* GIVEN PROBLEM
Arrange the lines from the first one through the line containing "Looking at the screenshot, I should tap(118, 681).", inclusive, as a Markdown table with the columns Number and Record line, leaving out any blank lines.

* Records from a data collection

--- BEGIN ---

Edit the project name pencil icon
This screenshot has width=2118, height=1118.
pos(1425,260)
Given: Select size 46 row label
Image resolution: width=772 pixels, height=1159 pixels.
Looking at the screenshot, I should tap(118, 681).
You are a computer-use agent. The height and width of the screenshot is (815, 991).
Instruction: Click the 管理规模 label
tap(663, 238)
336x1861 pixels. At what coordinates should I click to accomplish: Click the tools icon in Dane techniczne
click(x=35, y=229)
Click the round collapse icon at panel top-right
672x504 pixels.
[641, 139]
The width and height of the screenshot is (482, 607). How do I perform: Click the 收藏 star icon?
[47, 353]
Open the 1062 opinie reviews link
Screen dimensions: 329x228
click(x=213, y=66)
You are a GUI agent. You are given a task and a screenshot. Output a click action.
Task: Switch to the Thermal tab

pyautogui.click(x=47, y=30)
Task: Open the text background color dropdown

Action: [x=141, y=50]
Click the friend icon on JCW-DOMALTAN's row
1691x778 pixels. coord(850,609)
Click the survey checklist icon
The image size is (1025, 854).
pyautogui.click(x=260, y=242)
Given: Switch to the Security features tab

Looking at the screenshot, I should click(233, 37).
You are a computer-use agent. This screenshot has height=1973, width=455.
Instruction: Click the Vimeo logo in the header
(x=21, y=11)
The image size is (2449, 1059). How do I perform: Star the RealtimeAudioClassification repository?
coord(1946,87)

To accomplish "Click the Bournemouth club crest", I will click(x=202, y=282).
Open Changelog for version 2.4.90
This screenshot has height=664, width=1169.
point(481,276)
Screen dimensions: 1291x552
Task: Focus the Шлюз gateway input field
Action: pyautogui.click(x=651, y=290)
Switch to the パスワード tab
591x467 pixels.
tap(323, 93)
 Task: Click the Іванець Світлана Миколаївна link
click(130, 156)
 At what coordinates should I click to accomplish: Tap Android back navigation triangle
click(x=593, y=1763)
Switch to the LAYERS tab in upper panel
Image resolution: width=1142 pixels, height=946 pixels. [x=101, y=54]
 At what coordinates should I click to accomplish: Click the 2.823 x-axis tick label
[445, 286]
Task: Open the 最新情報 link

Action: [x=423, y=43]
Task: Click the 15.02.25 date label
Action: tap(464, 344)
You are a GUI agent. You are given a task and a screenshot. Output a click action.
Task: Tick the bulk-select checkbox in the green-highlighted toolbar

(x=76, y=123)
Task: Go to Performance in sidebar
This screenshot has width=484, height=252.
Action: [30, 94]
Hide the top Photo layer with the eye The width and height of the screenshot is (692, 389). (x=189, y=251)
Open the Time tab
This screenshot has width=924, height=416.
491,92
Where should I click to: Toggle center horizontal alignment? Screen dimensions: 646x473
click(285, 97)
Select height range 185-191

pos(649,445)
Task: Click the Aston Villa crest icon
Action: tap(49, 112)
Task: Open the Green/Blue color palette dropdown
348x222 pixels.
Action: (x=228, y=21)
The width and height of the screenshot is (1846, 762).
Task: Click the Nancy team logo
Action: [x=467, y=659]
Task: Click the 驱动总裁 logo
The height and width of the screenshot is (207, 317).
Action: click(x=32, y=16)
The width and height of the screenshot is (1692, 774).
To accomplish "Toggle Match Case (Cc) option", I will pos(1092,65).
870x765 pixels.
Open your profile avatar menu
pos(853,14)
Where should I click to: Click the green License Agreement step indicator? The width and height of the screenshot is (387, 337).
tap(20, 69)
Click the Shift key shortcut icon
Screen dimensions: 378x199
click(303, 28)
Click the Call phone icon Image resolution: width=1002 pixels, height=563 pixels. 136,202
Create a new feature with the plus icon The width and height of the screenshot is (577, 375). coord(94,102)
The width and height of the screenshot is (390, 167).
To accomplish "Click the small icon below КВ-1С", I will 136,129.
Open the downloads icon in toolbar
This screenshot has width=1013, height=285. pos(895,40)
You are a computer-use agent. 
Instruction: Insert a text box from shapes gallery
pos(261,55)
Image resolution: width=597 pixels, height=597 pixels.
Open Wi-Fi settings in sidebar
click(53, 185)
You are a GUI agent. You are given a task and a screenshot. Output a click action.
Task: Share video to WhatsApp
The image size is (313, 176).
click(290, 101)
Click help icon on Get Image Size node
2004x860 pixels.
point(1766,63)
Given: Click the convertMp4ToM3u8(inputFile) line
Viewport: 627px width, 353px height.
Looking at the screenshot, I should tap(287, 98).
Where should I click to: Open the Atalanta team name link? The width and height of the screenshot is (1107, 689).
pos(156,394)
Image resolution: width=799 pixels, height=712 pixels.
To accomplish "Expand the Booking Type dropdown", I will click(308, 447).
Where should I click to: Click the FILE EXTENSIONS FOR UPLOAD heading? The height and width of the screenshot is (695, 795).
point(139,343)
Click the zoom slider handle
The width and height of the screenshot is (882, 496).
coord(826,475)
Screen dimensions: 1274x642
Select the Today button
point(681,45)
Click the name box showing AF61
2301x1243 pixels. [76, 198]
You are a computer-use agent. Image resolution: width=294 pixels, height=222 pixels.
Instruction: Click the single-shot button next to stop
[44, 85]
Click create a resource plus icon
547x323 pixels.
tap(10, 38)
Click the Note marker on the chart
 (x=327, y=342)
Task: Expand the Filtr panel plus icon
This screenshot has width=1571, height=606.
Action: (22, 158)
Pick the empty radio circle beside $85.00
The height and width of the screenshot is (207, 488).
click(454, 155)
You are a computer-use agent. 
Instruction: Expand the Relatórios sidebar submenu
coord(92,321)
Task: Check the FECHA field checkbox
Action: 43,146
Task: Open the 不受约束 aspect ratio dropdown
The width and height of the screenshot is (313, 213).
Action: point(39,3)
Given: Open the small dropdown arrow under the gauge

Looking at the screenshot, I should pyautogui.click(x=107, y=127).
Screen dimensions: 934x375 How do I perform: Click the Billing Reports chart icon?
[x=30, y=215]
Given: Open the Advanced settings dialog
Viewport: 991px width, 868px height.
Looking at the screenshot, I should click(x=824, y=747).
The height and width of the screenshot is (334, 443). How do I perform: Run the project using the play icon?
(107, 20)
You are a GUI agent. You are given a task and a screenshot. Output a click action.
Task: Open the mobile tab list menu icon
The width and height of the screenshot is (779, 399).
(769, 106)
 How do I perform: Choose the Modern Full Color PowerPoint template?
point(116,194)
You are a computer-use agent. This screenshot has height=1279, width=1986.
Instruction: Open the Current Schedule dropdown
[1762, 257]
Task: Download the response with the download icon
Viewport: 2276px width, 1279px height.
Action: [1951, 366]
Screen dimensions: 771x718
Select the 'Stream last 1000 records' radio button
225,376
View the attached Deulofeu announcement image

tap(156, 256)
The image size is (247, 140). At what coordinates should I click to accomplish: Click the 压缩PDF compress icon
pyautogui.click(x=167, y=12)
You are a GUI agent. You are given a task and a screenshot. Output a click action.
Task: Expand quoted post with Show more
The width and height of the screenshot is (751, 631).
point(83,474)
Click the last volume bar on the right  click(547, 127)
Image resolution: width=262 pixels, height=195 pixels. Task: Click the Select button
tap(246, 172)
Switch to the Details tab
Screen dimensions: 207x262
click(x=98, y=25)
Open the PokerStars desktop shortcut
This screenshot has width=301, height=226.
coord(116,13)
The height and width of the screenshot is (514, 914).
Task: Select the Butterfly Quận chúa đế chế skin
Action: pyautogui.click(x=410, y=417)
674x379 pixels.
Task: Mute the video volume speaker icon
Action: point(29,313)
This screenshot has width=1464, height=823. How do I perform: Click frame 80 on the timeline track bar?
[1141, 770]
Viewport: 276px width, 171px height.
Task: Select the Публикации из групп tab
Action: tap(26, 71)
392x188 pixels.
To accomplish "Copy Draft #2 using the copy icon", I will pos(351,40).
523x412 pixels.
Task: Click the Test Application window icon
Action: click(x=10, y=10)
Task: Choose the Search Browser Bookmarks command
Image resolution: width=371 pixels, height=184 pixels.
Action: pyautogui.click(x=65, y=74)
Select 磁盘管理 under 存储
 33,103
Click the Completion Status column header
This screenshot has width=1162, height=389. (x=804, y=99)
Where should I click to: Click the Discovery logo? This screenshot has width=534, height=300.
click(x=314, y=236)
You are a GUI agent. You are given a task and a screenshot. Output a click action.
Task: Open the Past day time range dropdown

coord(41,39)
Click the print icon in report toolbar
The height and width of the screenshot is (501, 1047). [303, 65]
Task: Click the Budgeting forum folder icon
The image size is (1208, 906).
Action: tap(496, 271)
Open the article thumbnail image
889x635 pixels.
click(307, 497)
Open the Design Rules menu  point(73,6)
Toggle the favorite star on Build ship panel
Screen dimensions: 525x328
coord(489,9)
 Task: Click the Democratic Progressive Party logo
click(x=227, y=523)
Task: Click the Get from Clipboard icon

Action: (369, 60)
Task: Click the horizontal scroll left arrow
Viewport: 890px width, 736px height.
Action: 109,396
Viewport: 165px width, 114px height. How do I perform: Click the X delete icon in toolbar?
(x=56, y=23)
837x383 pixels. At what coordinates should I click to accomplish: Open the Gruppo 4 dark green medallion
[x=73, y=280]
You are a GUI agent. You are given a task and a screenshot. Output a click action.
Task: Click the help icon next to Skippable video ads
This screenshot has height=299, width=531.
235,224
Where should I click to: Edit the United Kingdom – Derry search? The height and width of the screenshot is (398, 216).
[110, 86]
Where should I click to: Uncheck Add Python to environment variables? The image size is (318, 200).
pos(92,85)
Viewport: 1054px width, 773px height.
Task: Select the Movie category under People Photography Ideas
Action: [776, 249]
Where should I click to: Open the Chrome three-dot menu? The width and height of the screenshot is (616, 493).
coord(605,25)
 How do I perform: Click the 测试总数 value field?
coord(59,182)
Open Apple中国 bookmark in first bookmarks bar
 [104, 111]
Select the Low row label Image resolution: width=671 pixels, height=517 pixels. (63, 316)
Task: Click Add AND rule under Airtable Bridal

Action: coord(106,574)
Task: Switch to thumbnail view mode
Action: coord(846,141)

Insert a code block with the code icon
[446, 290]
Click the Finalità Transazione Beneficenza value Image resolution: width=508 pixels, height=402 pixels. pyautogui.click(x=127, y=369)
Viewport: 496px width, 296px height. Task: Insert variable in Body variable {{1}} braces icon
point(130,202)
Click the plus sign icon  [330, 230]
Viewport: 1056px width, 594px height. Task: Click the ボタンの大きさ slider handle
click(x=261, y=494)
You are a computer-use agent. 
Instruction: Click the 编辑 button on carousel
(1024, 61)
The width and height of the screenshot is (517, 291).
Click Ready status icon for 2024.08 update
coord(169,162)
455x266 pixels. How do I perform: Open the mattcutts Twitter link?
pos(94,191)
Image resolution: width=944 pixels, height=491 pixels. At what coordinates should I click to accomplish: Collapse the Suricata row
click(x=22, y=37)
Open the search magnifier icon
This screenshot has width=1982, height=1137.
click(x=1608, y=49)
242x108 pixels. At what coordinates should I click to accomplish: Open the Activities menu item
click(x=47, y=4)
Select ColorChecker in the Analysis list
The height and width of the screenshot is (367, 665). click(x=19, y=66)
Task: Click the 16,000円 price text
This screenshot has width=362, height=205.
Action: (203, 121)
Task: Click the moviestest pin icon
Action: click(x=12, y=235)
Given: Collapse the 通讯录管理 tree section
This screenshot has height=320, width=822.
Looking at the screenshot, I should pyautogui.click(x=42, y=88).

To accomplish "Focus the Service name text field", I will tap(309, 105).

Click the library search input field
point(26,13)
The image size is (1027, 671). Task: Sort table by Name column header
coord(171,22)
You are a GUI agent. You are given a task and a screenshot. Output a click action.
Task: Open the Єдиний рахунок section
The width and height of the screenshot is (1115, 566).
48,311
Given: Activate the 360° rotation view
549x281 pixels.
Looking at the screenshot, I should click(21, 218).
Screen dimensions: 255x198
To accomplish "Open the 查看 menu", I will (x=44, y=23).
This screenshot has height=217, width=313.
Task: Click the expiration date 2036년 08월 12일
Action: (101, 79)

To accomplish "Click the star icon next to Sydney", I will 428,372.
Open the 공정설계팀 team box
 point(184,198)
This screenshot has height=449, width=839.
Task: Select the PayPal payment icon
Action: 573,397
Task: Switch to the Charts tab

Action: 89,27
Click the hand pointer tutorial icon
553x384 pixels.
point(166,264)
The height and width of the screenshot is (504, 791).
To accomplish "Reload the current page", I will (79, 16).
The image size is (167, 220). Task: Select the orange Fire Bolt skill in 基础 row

--- END ---

* TASK SOLUTION
| Number | Record line |
|---|---|
| 1 | Edit the project name pencil icon |
| 2 | This screenshot has width=2118, height=1118. |
| 3 | pos(1425,260) |
| 4 | Given: Select size 46 row label |
| 5 | Image resolution: width=772 pixels, height=1159 pixels. |
| 6 | Looking at the screenshot, I should tap(118, 681). |